Altmann, speaking by phone from Brazil, said he exchanged messages with Massa after he placed fourth in Australia and fifth in Malaysia and last saw him earlier this year, before preseason testing.
"He told me that the car this year is really very friendly to him and he's very happy with all the developments," Altmann said. "Last year, he began the year working psychologically to become stronger and the result came in the middle of the year. So from them on we could see Felipe coming to his best at the end of the year and I think (that) changed everything and he's now very, very confident. If you talk to him, you can really remark that it's a different Felipe than he was last year or the previous years."
Two events, in particular, mark Massa as a survivor — one he can't remember and the other must have felt like a gut punch.
The first was the 2009 crash.

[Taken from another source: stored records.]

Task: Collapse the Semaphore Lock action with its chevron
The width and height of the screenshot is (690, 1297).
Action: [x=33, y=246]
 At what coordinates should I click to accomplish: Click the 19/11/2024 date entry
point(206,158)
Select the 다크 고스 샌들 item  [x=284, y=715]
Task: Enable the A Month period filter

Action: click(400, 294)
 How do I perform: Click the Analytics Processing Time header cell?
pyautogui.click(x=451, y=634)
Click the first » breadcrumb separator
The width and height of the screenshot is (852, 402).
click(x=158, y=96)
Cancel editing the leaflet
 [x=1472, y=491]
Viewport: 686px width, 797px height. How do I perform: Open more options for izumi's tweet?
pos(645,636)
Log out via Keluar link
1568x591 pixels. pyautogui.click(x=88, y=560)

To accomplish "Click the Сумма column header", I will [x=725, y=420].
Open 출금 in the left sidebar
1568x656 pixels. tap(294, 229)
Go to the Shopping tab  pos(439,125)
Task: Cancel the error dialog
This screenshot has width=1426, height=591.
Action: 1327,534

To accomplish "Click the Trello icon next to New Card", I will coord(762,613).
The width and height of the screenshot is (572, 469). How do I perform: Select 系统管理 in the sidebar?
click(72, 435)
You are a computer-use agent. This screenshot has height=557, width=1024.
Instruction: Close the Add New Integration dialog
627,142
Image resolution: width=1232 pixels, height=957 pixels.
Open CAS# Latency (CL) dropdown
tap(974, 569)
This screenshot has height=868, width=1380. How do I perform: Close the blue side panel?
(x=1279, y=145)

A heavy spring detached from a car in front of him during qualifying at the Hungarian Grand Prix and thumped his helmet at high speed, leaving him with a concussion and fractured skull. Massa has said he can't actually recall what happened — perhaps a blessing because the footage on YouTube still sends shivers down the spine.
The second was at the German Grand Prix in 2010. Massa, racing on the anniversary of the crash, looked as if he could win when Ferrari none too subtly suggested he should shove over and make way for Alonso, who took the victory. The nudge-nudge, wink-wink radio message to Massa from race engineer Rob Smedley — "Fernando is faster than you" — has since become a T-shirt and a ringtone for mobile phones. Ferrari was fined $100,000 for orchestrating the pass.
"He was devastated with that," Altmann said. "From Hockenheim on, I think his confidence was very, very poor because at that time he thought he was in the same level as Fernando Alonso on the team, and that was the point where he really understood that he was the second driver."
"From then on his lack of confidence, I think, was the big issue for his driving," he added.
Massa hasn't won since the Brazilian Grand Prix in 2008. That was the race when it seemed for a few moments that he had done just enough to win the world championship until Hamilton made up a place on the last corner of the last lap to give him the title in the most dramatic fashion, by a single point ahead of Massa.
That was also the last year Ferrari won the constructors' title. To now win it back, the team needs Massa to steadily harvest points with Alonso.
If, later this season, Ferrari also finds itself having to choose between which of those two to support in a fight for the driver's title, then that would be a pleasant problem to have. Smart money would be on Alonso.
But, for now, it's simply heartwarming to see Massa again performing well, instead of wondering whether he was becoming a dead weight Ferrari should jettison.
He's been through a lot. But, clearly, he still has a lot to give.